## Problem
Replace "dropdown" with "menu" in everything from the line containing "Image resolution: width=1400" down to the line containing "coord(120,181)", and write out those lines again with all else unchanged.

(Element and text position data)

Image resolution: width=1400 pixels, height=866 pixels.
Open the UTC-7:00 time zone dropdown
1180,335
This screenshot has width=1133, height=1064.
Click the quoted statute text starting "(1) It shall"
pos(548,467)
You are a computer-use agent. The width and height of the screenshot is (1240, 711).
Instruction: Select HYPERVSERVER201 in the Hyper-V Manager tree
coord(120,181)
...
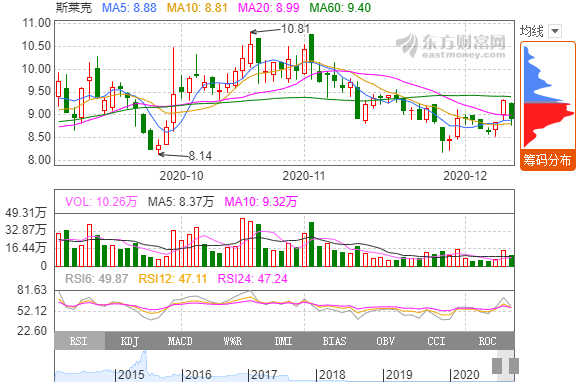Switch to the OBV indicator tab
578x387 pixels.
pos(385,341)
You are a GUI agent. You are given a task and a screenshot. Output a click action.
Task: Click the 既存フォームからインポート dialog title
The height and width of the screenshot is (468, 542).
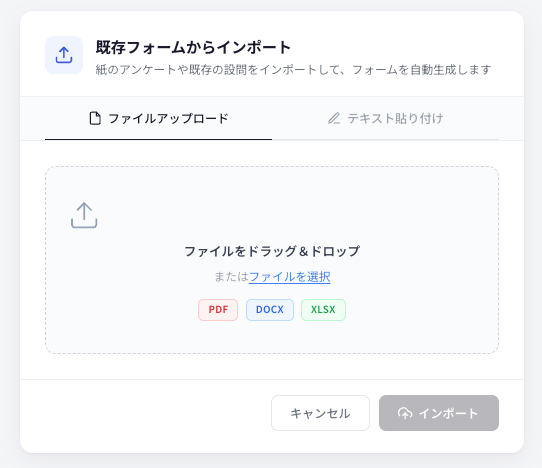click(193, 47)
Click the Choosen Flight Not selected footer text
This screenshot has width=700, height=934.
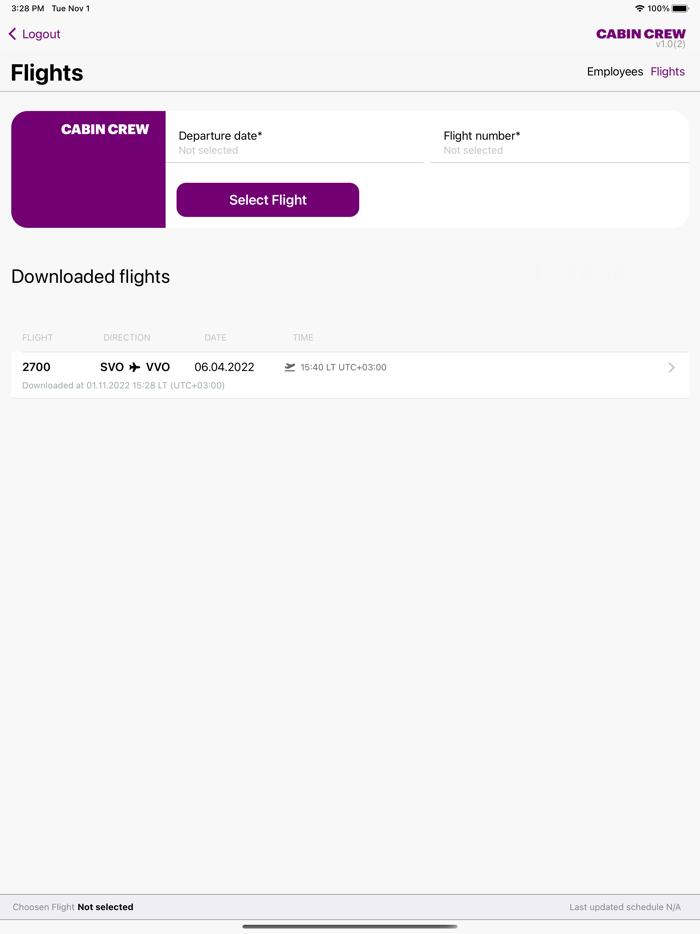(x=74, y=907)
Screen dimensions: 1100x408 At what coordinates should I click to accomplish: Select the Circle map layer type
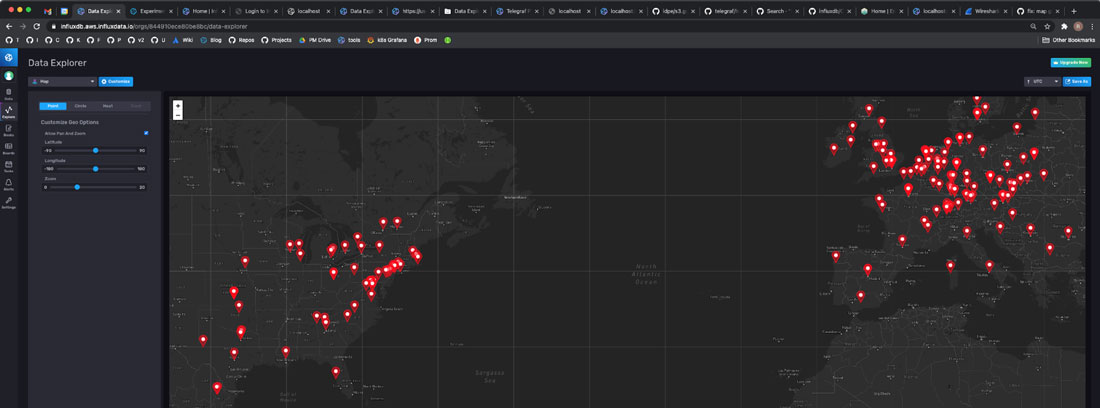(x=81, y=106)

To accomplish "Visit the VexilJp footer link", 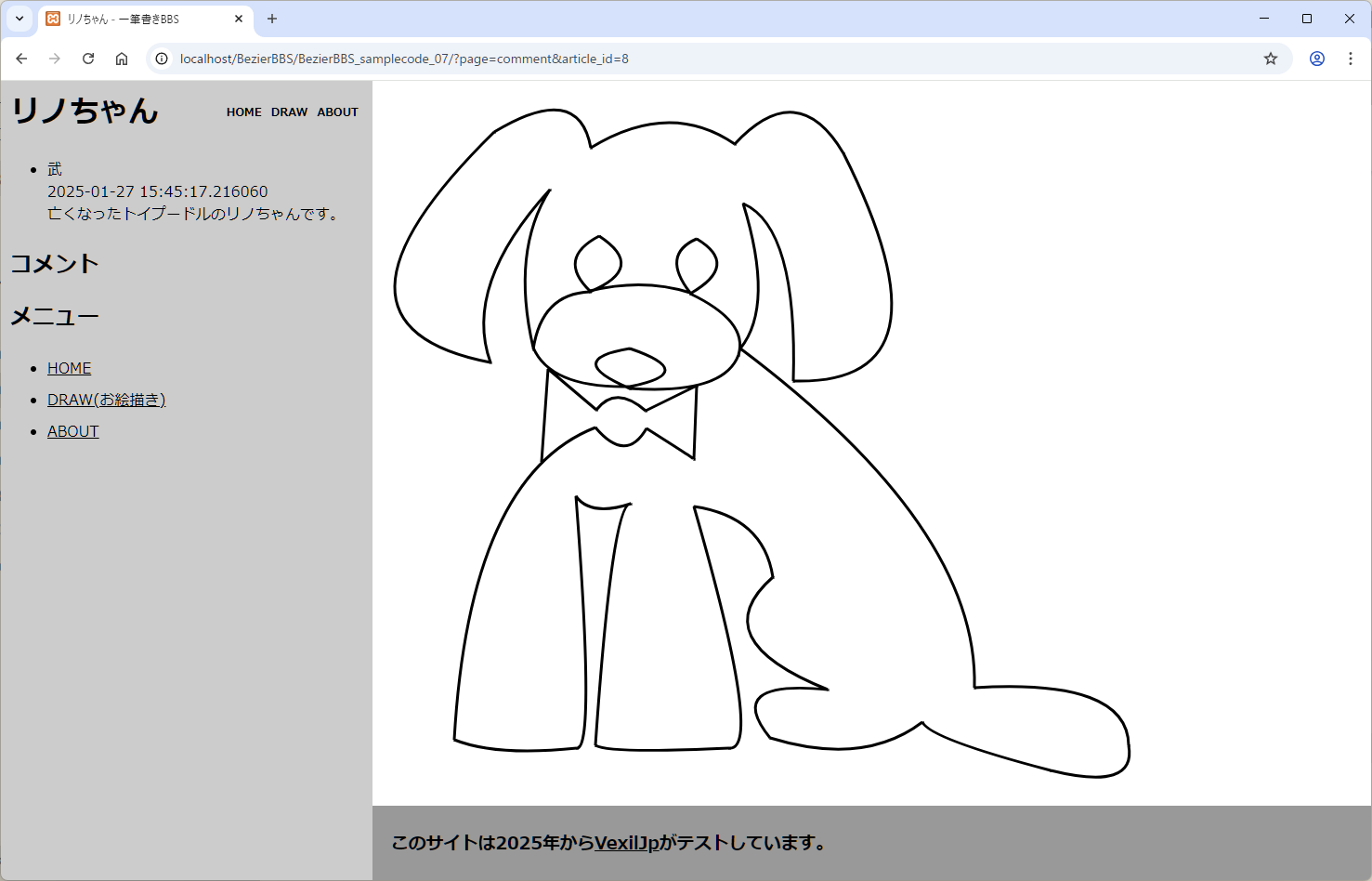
...
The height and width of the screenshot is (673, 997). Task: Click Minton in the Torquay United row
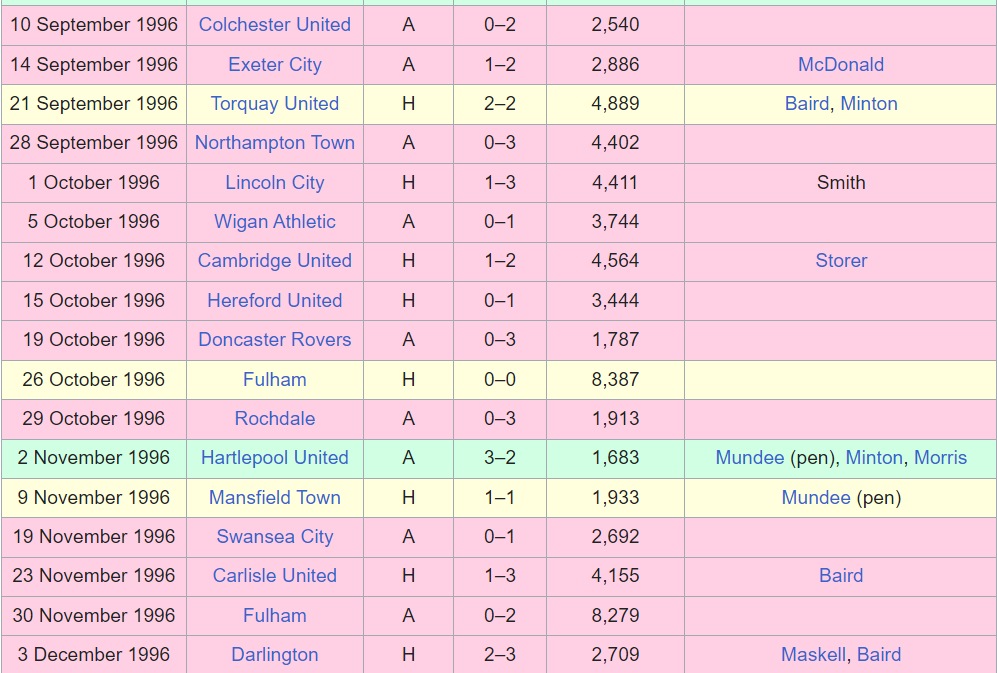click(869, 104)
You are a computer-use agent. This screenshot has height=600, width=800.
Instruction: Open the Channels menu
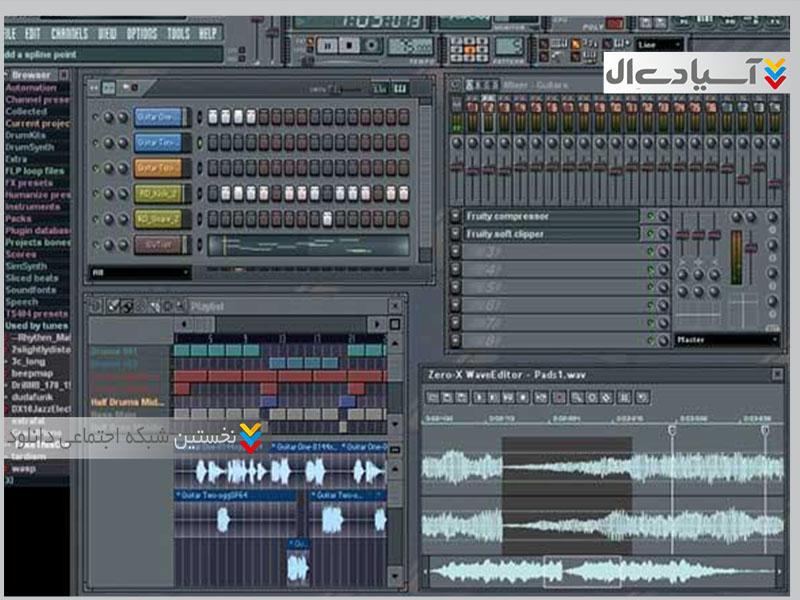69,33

## Result below
Image resolution: width=1400 pixels, height=866 pixels.
Open the UTC-7:00 time zone menu
1180,335
This screenshot has width=1133, height=1064.
Click the quoted statute text starting "(1) It shall"
pos(548,467)
You are a computer-use agent. The width and height of the screenshot is (1240, 711).
Instruction: Select HYPERVSERVER201 in the Hyper-V Manager tree
coord(120,181)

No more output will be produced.